Most Type 2’s I know either test once or twice a day or not at all.  They just rely on the A1C they get from the doctor.  In my opinion, this is a big mistake.  In fact, I believe that Type 2’s must test as much as a Type 1.  You must know what your blood sugar is doing throughout the day and in response to the food you eat and the exercise you engage in.  Test in the morning when you wake up.  It is the first thing you should do every day.  Test before every meal.  Test 2 hours and 4 hours after a meal.  Test before going to bed.  Test in the middle of the night.  As a Type 1 I can give myself insulin to make a correction at any given time.  I give myself a bolus of insulin to “cover” meals.  If you are on medication you are on a much more static kind of “dose.”  You can’t make corrections or give yourself a bolus.  You can take more of the pill you are taking the next day and see what happens.  Continuous Glucose Monitors (CGM’s) were recently invented and provide a blood sugar result every 5 minutes.  If I was Type 2 I would get a CGM and use it initially and periodically as needed.  I think CGM’s are more appropriate for Type 2 then for Type 1 as they currently are.  It requires that you inject a port with a receiver and carry a monitor with you.  The port is changed every 3-7 days.  It is important to see your trends and the CGM offers this information.

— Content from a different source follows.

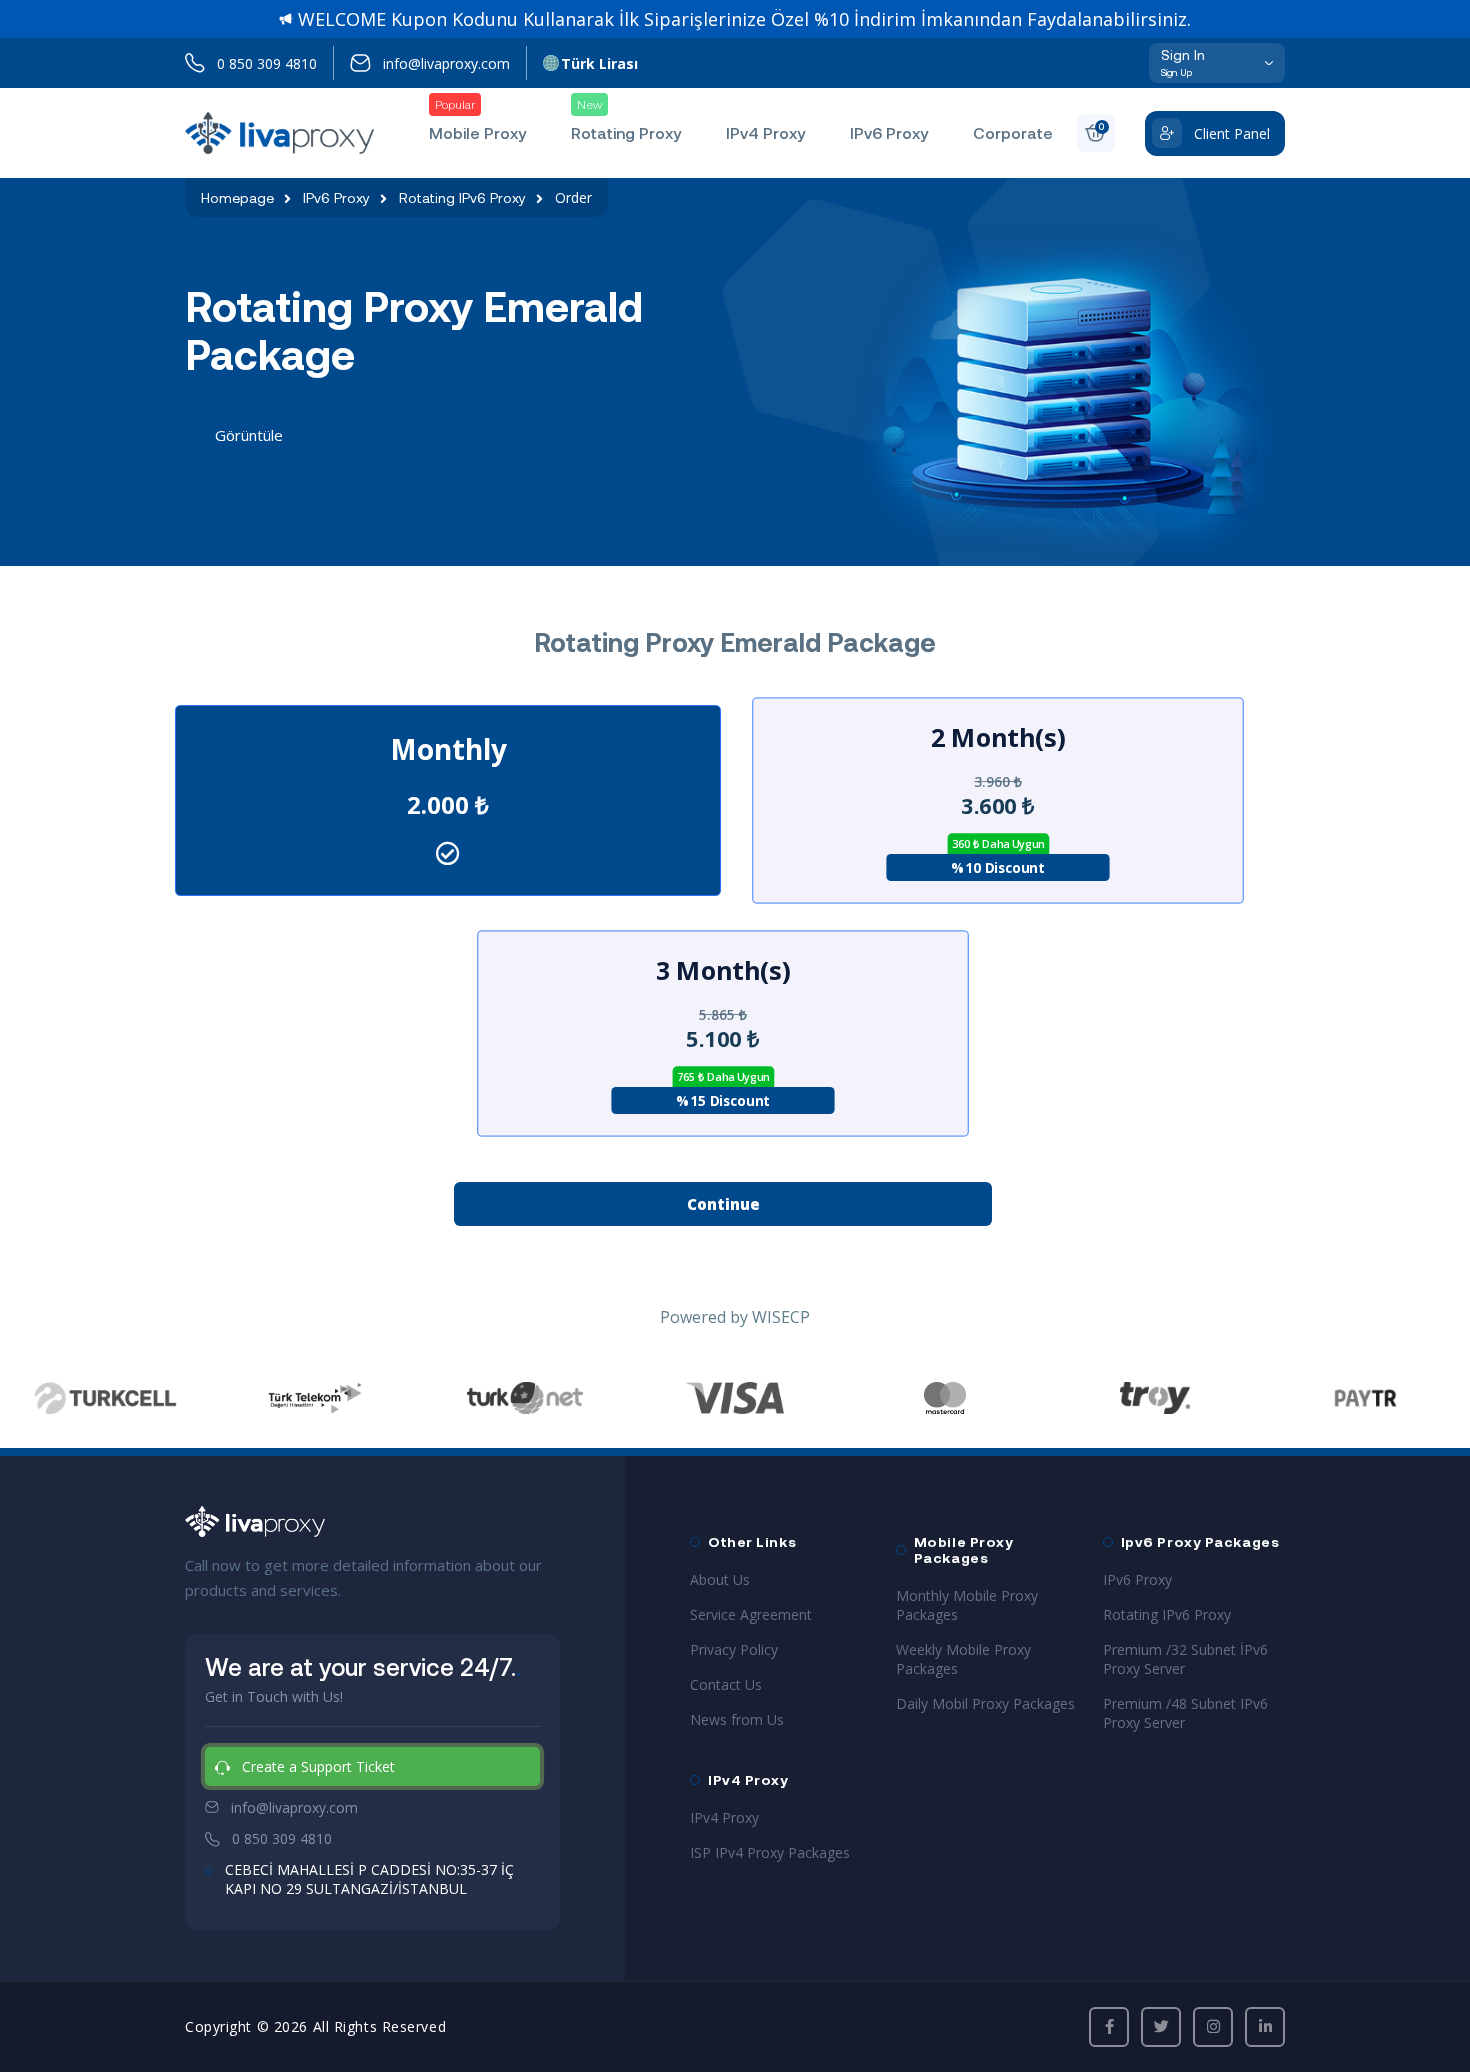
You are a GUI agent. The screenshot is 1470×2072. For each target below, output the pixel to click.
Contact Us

Your diet should be stricter than a Type 1.  Because you are on a more static medication protocol, diet is more of a factor for you.  Also, you are probably needing to shed a few pounds so diet is important for that reason as well.  Eliminate sugar, flour, high carb foods and foods that are high in fat.  You must apply restriction to what you eat.  Sorry, that is just the way it is.  If you do some hard work up front and get to your ideal weight you may be able to reverse the disease completely and be able to eat some of these things then. Oh, and you won’t have to test anymore.

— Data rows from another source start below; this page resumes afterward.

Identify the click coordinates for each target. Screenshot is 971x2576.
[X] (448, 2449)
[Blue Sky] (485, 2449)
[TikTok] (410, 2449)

Type 2 can be worse than Type 1 in the fast progression of complications.  You have probably been battling with insulin resistance far before a diagnosis.  So, your body has already been under the stress of high blood sugar.  You are probably older and may have other medical conditions you are dealing with like high blood pressure.  If you are unable to address the condition of high blood sugar then you run the risk of developing complications like tingling in the feet or hands, eye problems, kidney problems or heart disease.  The combination of working out hard and a good diet will be of tremendous benefit in quelling or reversing these symptoms.

The key to dealing with Type 2 Diabetes is to transform your metabolic functioning.  Exercise and diet will begin this process and that may be all you need.  Other modalities include acupuncture, cranio sacral therapy, vitamins, supplements, herbs, meditation, etc.  I have used all of these and more and can assist anyone who is committed to or willing to engage.

Type 2 is reversible.  Type 1 isn’t believed to be.  You can cure yourself.  It requires hard work.  It requires nothing less than a transformation of your body, mind and spirit.  Not an easy task.  Yet it may be the primary purpose of why we are here.